Adaptive Tree Backup Algorithms for Temporal-Difference Reinforcement Learning
This work addresses a fundamental misunderstanding in temporal-difference reinforcement learning, offering a new perspective on parameter tuning for improved learning efficiency, though it is incremental in refining existing methods.
The paper disproves the common belief that the interpolation parameter σ in Q(σ) acts as a bias-variance trade-off, showing that σ=0 minimizes variance without increasing bias, and hypothesizes a new trade-off where larger σ-values help overcome poor initializations at the expense of higher variance. It proposes Adaptive Tree Backup (ATB) methods that adjust backups based on experience, with experiments showing these adaptive strategies outperform fixed or time-annealed σ-values.

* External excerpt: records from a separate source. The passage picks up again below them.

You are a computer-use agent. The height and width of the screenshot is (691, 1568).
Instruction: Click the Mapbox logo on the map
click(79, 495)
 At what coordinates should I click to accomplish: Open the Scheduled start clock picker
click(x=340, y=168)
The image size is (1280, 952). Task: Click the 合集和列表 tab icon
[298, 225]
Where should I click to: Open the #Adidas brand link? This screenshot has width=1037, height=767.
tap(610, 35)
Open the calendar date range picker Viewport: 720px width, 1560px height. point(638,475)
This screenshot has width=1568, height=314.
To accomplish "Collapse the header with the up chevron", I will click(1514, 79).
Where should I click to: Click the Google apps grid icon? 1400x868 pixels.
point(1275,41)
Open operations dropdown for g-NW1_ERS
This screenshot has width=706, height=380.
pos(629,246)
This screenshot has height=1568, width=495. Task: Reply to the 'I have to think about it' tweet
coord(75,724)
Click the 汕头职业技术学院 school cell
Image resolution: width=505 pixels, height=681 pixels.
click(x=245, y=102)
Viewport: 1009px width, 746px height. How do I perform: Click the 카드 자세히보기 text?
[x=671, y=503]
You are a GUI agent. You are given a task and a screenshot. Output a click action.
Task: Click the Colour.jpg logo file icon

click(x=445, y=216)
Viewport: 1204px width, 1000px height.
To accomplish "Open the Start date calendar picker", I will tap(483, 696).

Q($σ$) is a recently proposed temporal-difference learning method that interpolates between learning from expected backups and sampled backups. It has been shown that intermediate values for the interpolation parameter $σ\in [0,1]$ perform better in practice, and therefore it is commonly believed that $σ$ functions as a bias-variance trade-off parameter to achieve these improvements. In our work, we disprove this notion, showing that the choice of $σ=0$ minimizes variance without increasing bias. This indicates that $σ$ must have some other effect on learning that is not fully understood. As an alternative, we hypothesize the existence of a new trade-off: larger $σ$-values help overcome poor initializations of the value function, at the expense of higher statistical variance. To automatically balance these considerations, we propose Adaptive Tree Backup (ATB) methods, whose weighted backups evolve as the agent gains experience. Our experiments demonstrate that adaptive strategies can be more effective than relying on fixed or time-annealed $σ$-values.